Due visual novel sovrannaturali
Famicom Detective Club si compone di due capitoli, dei quali il secondo è in realtà un prequel. In The Girl Who Stands Behind veniamo a conoscenza del protagonista (cui potete dare il nome che volete) e come sia entrato in contatto con l'investigatore Shunsuke Utsugi - diventandone l'assistente. La storia ruota attorno all''indagine sulla morte di una ragazza del liceo, un caso all'apparenza semplice e pronto invece a evolversi fino a diventare una situazione ben più grande di quanto si potesse pensare; a corredo, le vicende prendono una strana piega sovrannaturale a causa delle voci sullo spettro di una ragazza che infesta la scuola dove studiava la vittima.
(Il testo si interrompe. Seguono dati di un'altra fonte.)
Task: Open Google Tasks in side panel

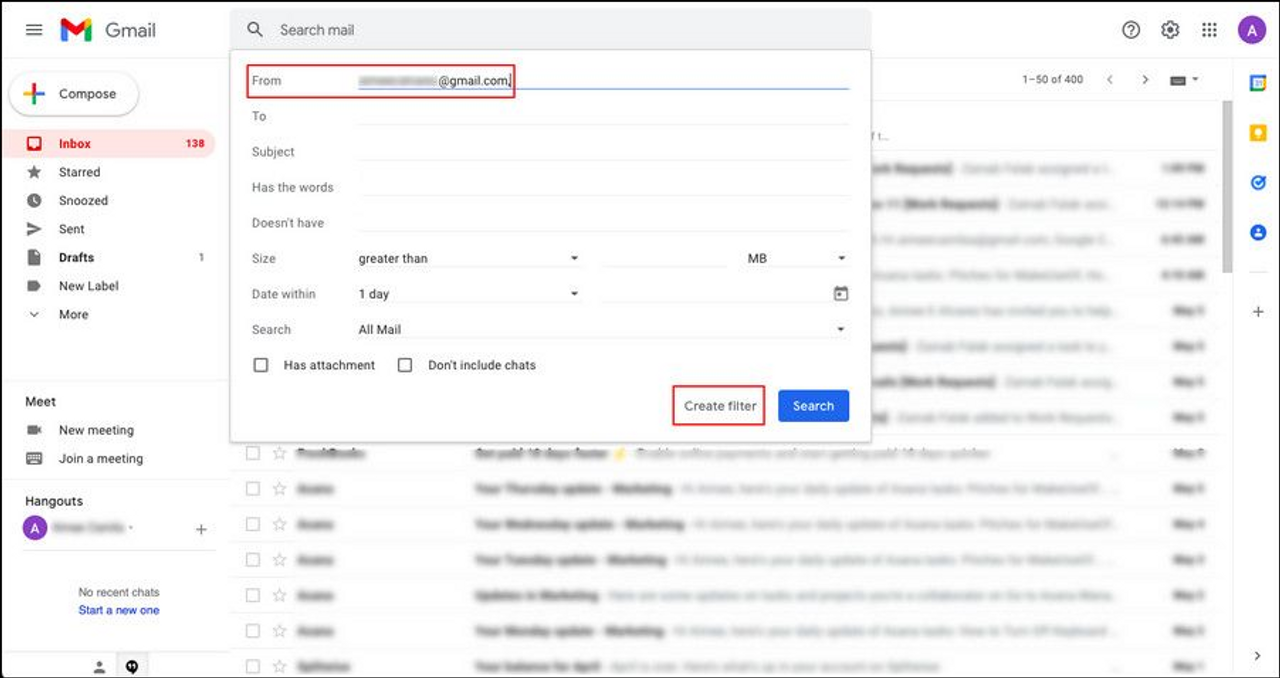Action: click(x=1258, y=183)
Fra intrighi e colpi di scena, il nostro giovane ma intuitivo protagonista dovrà riconoscere la verità oltre le bugie, scavando in un passato torbido che sembra nascondere le risposte di cui ha bisogno.
The Missing Heir è ambientato dopo queste vicende e vede il ragazzo risvegliarsi ai piedi di una scogliera, senza memoria di sé. Ben presto sarà coinvolto in un altro misterioso caso, ossia indagare su un un complesso caso di omicidio tra i ranghi di una facoltosa famiglia, in un villaggio che cela troppi segreti. Sembra che un'antica maledizione gravi sugli Ayashiro ma sarà vero? O si tratta soltanto di voci messe in giro per tenere lontano i curiosi? Starà a voi scoprirlo, consapevoli che spesso non sono i morti di cui ci si deve preoccupare ma dei vivi.
Dal passato al presente
Come vi abbiamo anticipato, sono trascorsi ben trentatré anni dall'uscita, solo in Giappone, del secondo capitolo di Famicom Detective Club. Abbiamo provato i capitoli originali, prima di metterci su questo remake, e dobbiamo riconoscerne la genuina bellezza: soprattutto per quanto riguarda The Girl Who Stands Behind, di cui abbiamo giocato la riedizione SNES e che ha visto coinvolto al lavoro quasi tutto il team dietro "Super Metroid".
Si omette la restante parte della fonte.